A new efficient and scalable physical join algorithm on relational data.
The algorithm is considered as a worst-case optimal join algorithm.
The code has been tested on Ubuntu 18.10
First cd into the folder "Graphical_join-main" then run “make -f Makefile CONF=Release”
You can generate the TPCH data by following the instructions provided in http://www.tpc.org/
For the JOB data and queries refer to https://github.com/gregrahn/join-order-benchmark.
For lastFM data refer to https://grouplens.org/datasets/hetrec-2011/
Note, all the data files should be in .csv format including the headers as attribute names, and the delimiter should be '|'. All the data types should be integers. Make sure you give the same index per distinct value in all the tables.
CD into “Graphical_join-main/dist/Release/GNU-Linux” then run “./graphicaljoin” with the appropriate arguments.
The main arguments are as follows:
--input /path/to/source/CSVs
--output /path/for/result
--query q_name we have already implemented a few queries JOB_A, JOB_B, JOB_C, JOB_D, tpch_fk1,tpch_fk2, lastFM_A1, lastFM_A2, lastFM_B
--gen_mode [1-5] the generation mode. If 5 is chosen, the join result will be generated in the memory, and also the join summary will be stored in disk and then the join summary will be loaded in memory again and the de-summarization will be carried out. The Wall time will be provided per step.
--max_init default=200000000 specifies the maximum vector size in de-summarization. set with smaller values if you have a small RAM.
./graphicaljoin --input /path2integerCSVs/ --output ./output/ --query JOB_A --gen_mode 5 --max_init 200000000
The results are as below. We compare our GJ algorithm against PSQL, MonetDB, and Umbra. For more info, please refer to our Graphical Join paper, "To Be Available Soon".
To see the effect of the two sources of inefficiency with joins (unneeded intermediate join result and redundancy), have a look at the below figures for lastFM-A1, lastFM-A1-dup and lastFM-A2 queries. lastFM-A1 has less unneeded intermediate result and less redundancy, while lastFM-A1-dup contains more redundancy and the lastFM-A2 query has more unneeded intermediate results. The Y-axis is the running time in seconds. The storage cost is in MBs. The results show that GJ is not affected by the unneeded intermediate result and the redundancy in the join result.

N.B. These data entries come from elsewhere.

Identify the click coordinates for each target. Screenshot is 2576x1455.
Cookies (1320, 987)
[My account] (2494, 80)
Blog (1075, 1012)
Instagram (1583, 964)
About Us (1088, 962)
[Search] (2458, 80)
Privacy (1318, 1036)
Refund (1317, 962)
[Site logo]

Although GJ aims to join the tables and store/restore the result to/from a disk, GJ can also do aggregations over join result without generating the join result. One of the competitors for aggregations is FDB (factorized databases) from https://fdbresearch.github.io/.
The below results are for FDB and GJ to calculate the count aggregation over joins with different scaling factors of lastFM data. The figures show that by increasing the scaling factor, GJ gains better performance as FDB works with the factorized data, but not factorized distributions. FDB needs to scan the related data to calculate the aggregation.
None of the factorized join works is a physical join algorithm - they are NOT designed or meant to do generate the join results.
There is no code/implementation available for using them as a physical join operator to compare against.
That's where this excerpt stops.